What you need to do >>
Leave the pictures out and print, word for word, the lines below from the one with "The image size" through the final line.

• • • •

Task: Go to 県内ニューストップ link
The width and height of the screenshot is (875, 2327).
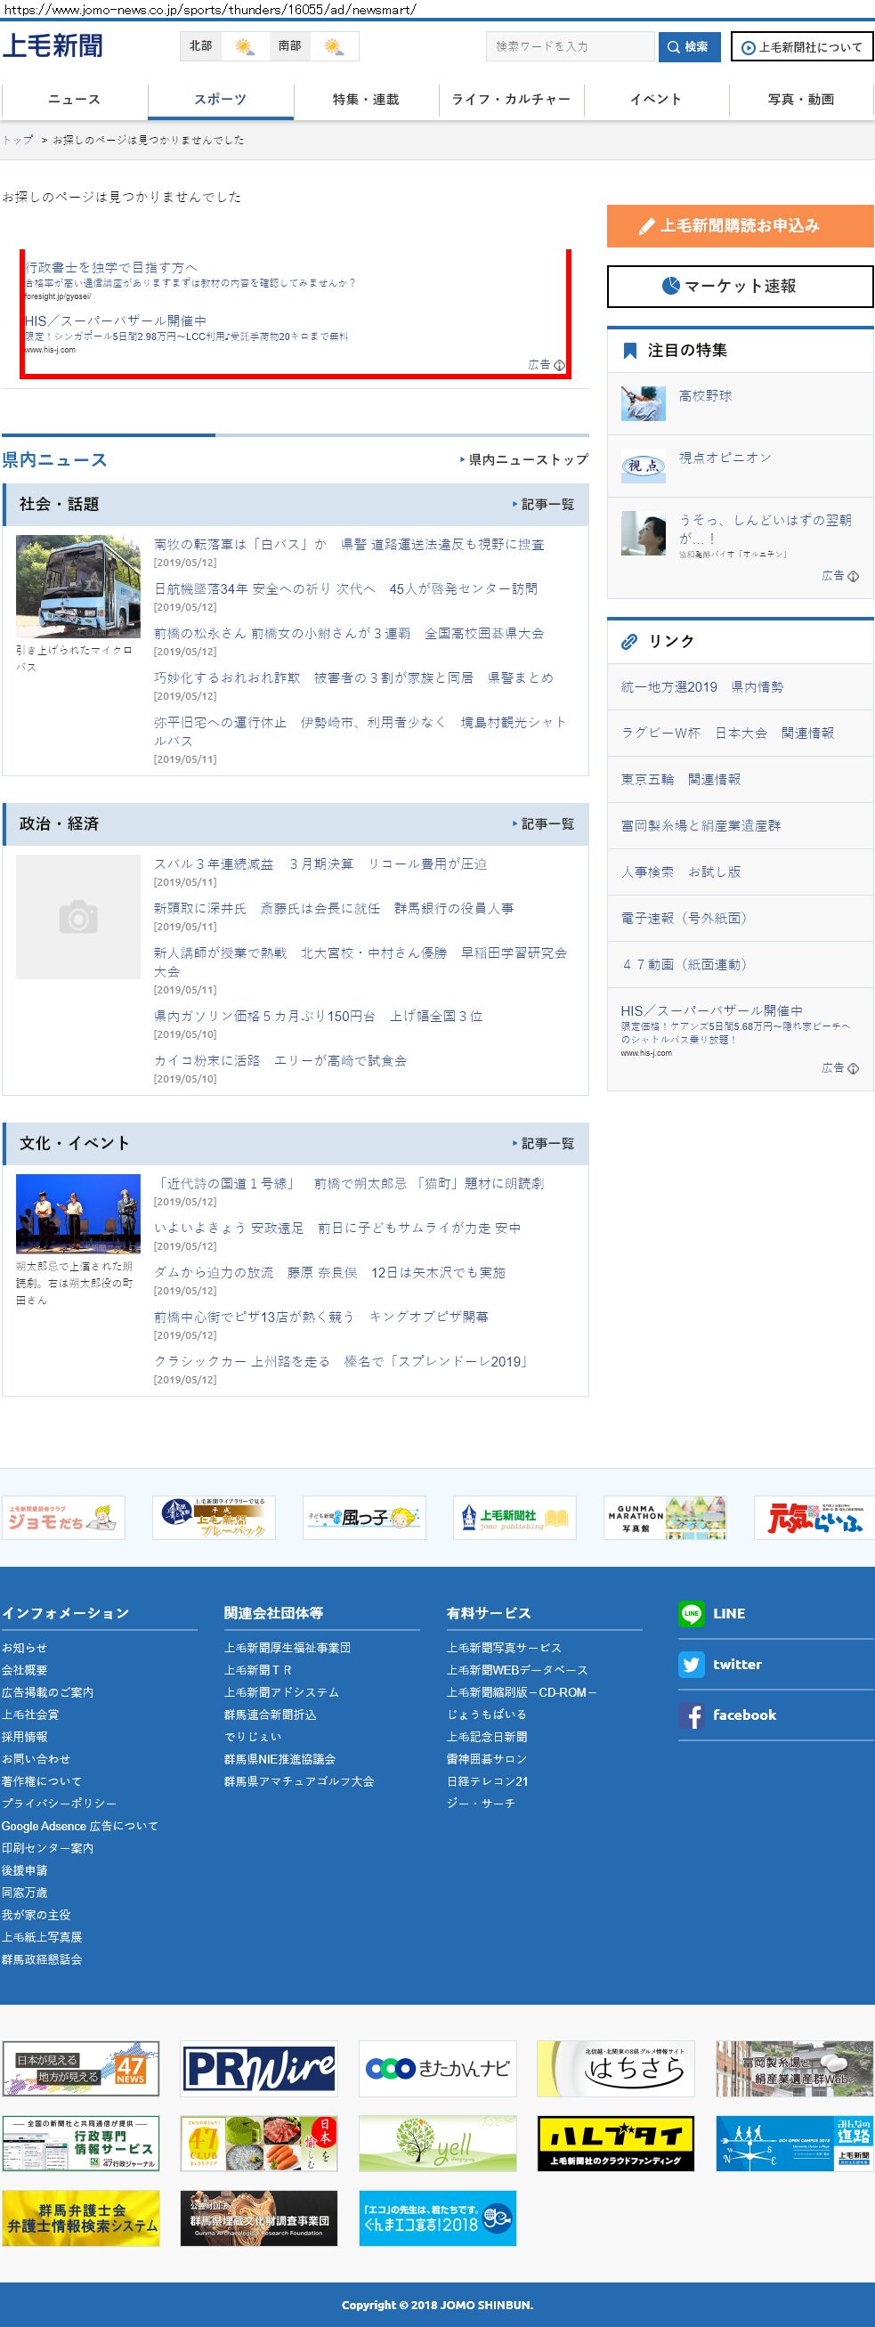Action: click(x=525, y=460)
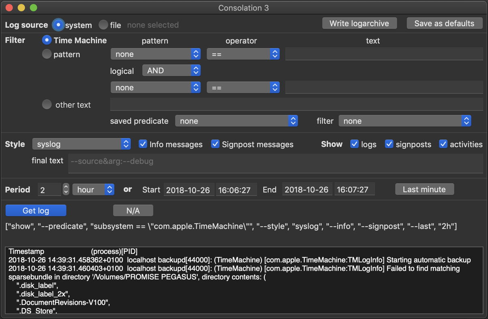Disable the Info messages checkbox
The height and width of the screenshot is (319, 488).
(x=143, y=144)
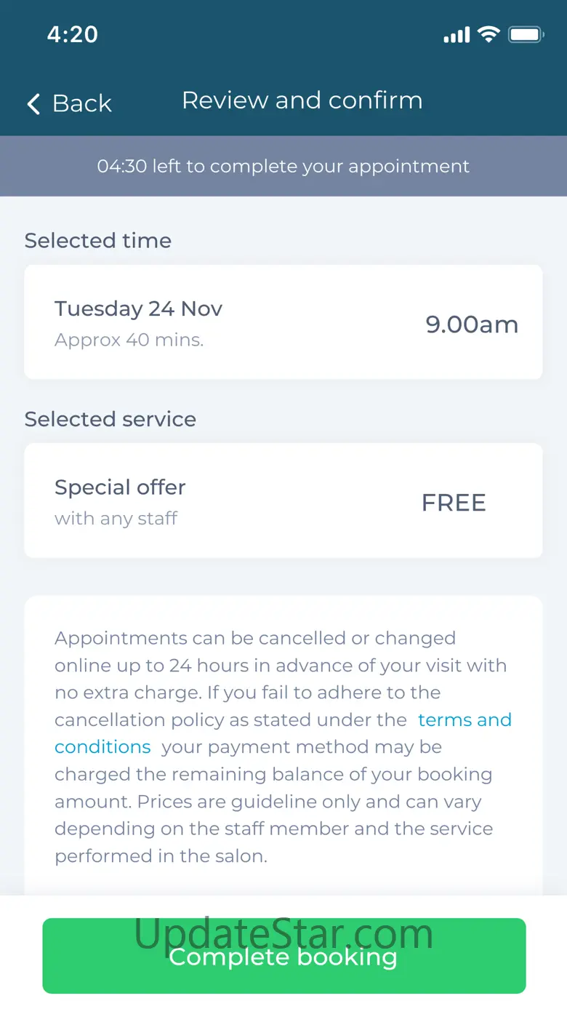
Task: Tap the Wi-Fi status icon
Action: pyautogui.click(x=488, y=34)
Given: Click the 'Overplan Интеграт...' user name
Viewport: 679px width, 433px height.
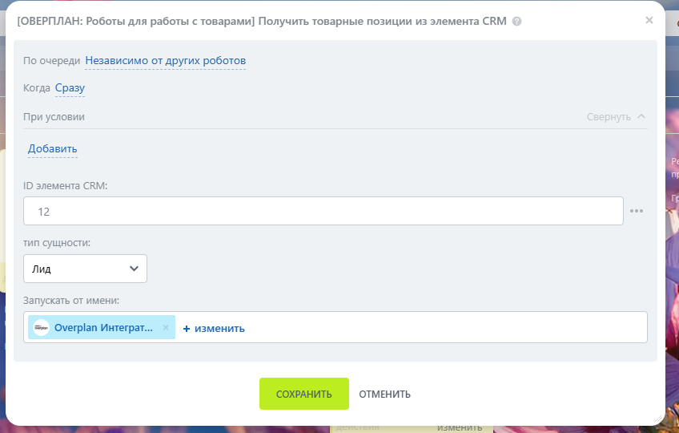Looking at the screenshot, I should coord(102,328).
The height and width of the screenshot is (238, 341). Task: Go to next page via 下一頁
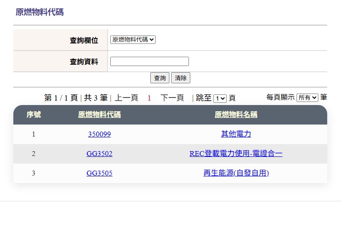(x=172, y=98)
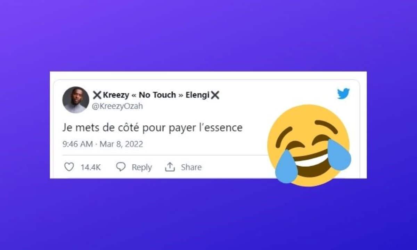Open the Kreezy display name link
Image resolution: width=417 pixels, height=250 pixels.
pos(156,95)
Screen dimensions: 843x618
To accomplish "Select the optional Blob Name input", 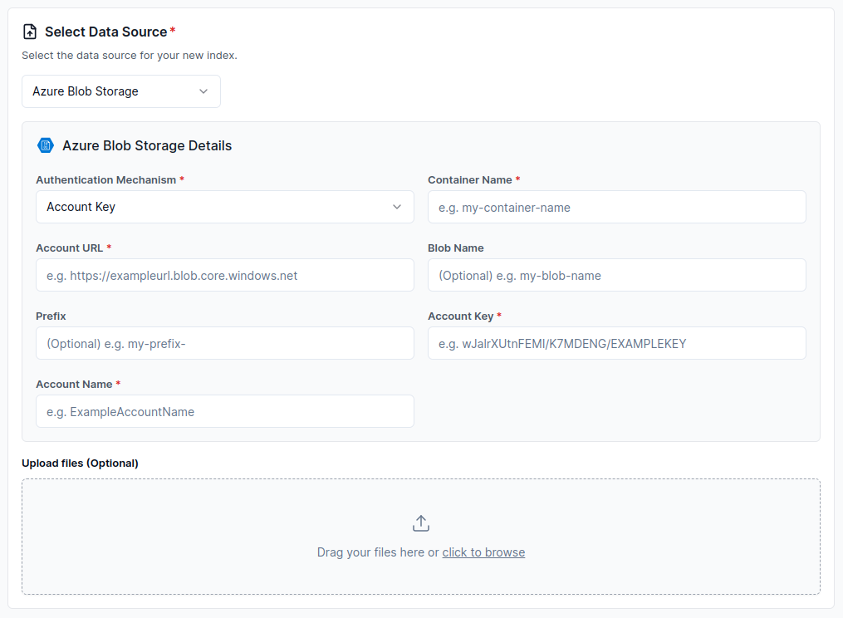I will (616, 275).
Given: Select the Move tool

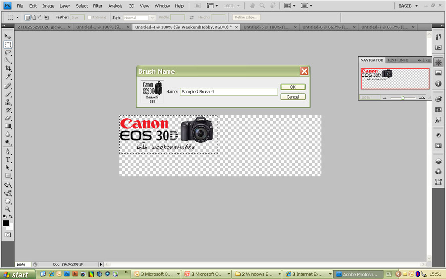Looking at the screenshot, I should click(x=8, y=36).
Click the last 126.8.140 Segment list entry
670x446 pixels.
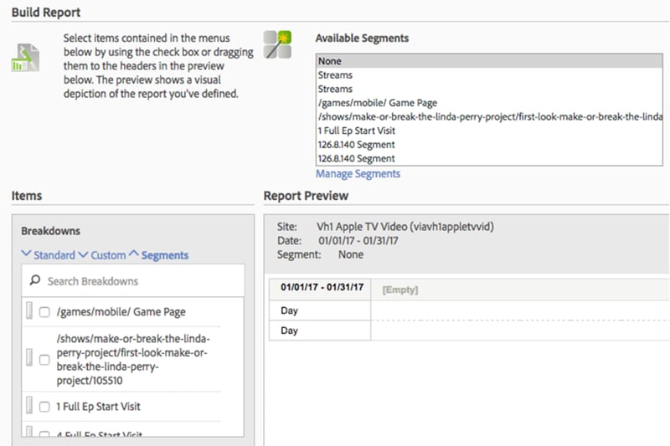pos(489,158)
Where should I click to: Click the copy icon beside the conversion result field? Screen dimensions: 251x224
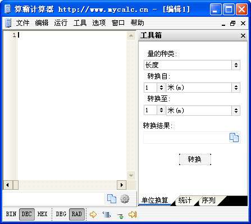click(234, 138)
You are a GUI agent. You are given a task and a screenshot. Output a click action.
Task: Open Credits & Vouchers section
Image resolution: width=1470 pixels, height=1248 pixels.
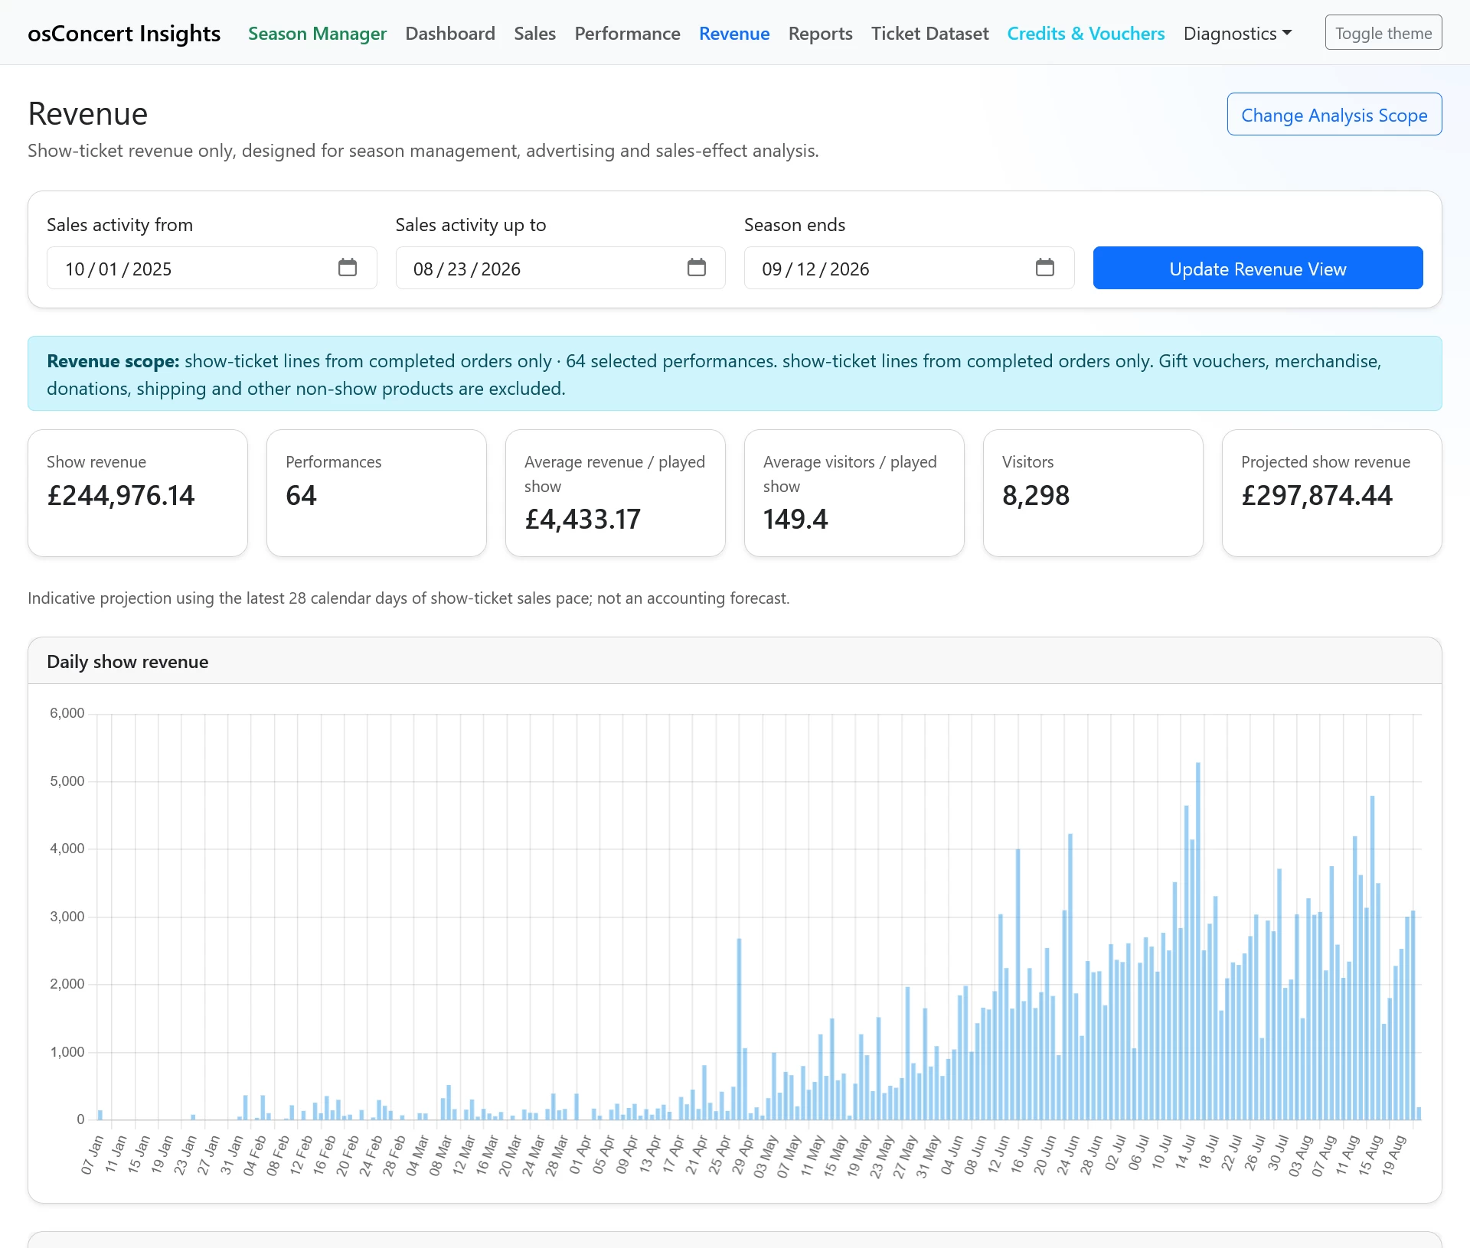coord(1086,34)
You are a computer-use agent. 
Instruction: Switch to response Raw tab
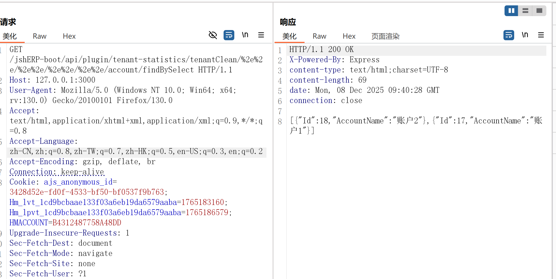319,36
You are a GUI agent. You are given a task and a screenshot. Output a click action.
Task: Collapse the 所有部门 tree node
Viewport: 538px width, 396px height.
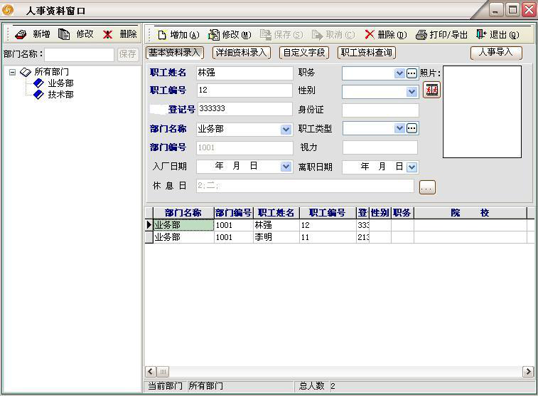point(12,72)
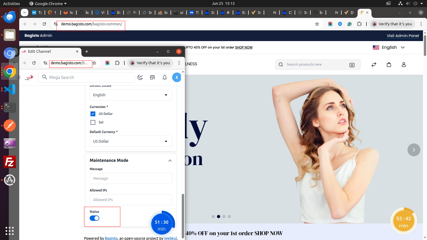Screen dimensions: 427x240
Task: Click the Visit Admin Panel link
Action: pyautogui.click(x=403, y=36)
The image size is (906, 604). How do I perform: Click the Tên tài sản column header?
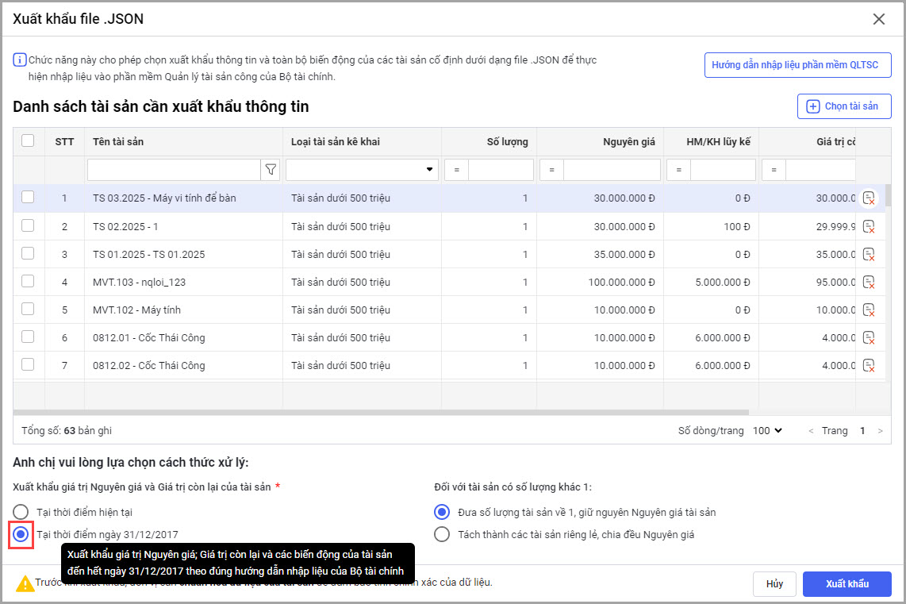(182, 141)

• • • •

Exercise answer >>
The image size is (906, 604). How do I perform: Click the Tên tài sản column header?
(182, 141)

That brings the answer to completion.